CUCEQS© is composed of 164 items divided into 4 theoretical competences and 17 sub-competences (

Table 3. Competences and sub-competences of the CUCEQS© questionnaire.

Competence	Sub-Competence
1. EXERTS ACCORDING TO THE LEGISLATION, ETHICS, AND THE PROFESSIONAL ORIENTATION WITHIN THE AREA OF PERIOPERATIVE NURSING.	1.1 Ability to comply with safety standards. 1.2 Ability to apply the surgical verification list or surgical checklist
2. PROVIDES PERIOPERATIVE NURSING CARE INTEGRATING KNOWLEDGE AND EVIDENCE-BASED PRACTICE	2.1 Intervention as an anesthesia nurse related to the anesthesia technique. 2.2 Intervention as an anesthesia or circulating nurse in relation to the safety in the placement of the patient. 2.3 Intervention as an anesthesia or circulating nurse in relation to the surgical thermoregulation of the patient. 2.4 Intervention as a circulating nurse. 2.5 Intervention as a scrub nurse. 2.6 Intervention as an anesthesia or circulating or scrub nurse in relation to the use of the electric scalpel. 2.7 Intervention as a post-anesthetic care unit nurse. 2.8 Intervention as an anesthesia or circulating or post-anesthetic care unit nurse in relation to pain.
3. ESTABLISHES AND MAINTAINS EFFECTIVE INTERPERSONAL RELATIONSHIPS WITH THE USERS AND THE SURGICAL TEAM DURING THE PERIOPERATIVE PROCESS.	3.1 Ability to establish efficient communication with the user during the perioperative process. 3.2 Ability to develop strategies to promote communication and teamwork. 3.3 Ability of nurse leadership.
4. PROMOTES A CULTURE OF SURGICAL PATIENT SAFETY	4.1 Ability to promote a culture of patient safety centered on the professional. 4.2 Promotion of a culture of patient safety centered on the professional with respect to the organization or institution. 4.3 Ability to identify, notify, and communicate mistakes. 4.4 Ability of the nurse to develop scientific knowledge at each moment in the perioperative process.
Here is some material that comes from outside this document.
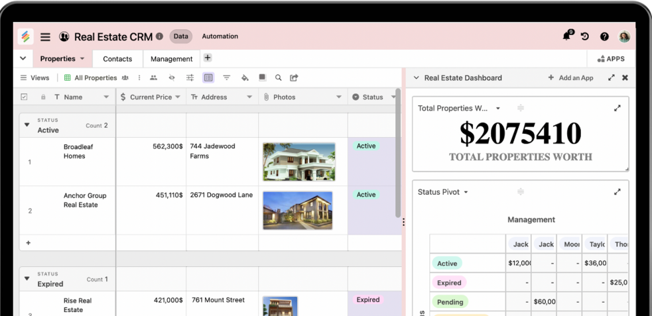Click the Add an App button
This screenshot has width=652, height=316.
point(570,78)
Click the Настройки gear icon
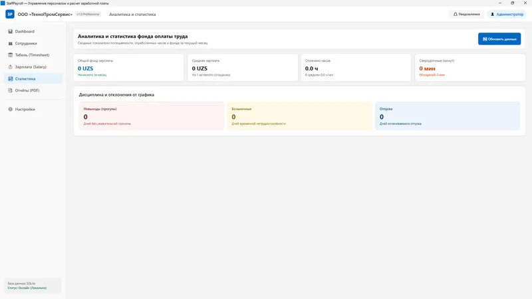532x299 pixels. [x=10, y=109]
). It is scored with a Likert-type scale from 0 to 4, with 0 being “not applicable”; 1 “very few times”; 2 “sometimes”; 3 “normally”; and 4 “always”.

The questionnaire has very good psychometric properties (with respect to internal consistency, it had excellent global reliability, with a Stratified Cronbach’s Alpha of 0.99), and excellent reliability according to competence (Cronbach’s Alpha for competences 1, 2, 3, and 4 of 0.80, 0.98, 0.94, and 0.93, respectively). As for the temporal stability of the questionnaire through the test–retest for the competences and sub-competences, the Intraclass Correlation Index was calculated, with a value higher than 0.77 obtained for all the cases, which points to the good reliability of the instrument. The tool designed also has high criteria and construct validities.

2.5. Data Analysis

The data were analyzed with the SPSS© v21 program (Statistical Package for the Social Sciences, IBM Corp. Released 2012). The statistical significance was set at 5%.

A descriptive analysis of the study variables was performed. For the quantitative variables, descriptive statistics, such as the mean and standard deviation were used, with frequencies and percentages used for the categorical values.

The comparison of the intra-subject scores in the different moments in time was performed through the use of Student’s t-test with the Bonferroni correction for multiple comparisons.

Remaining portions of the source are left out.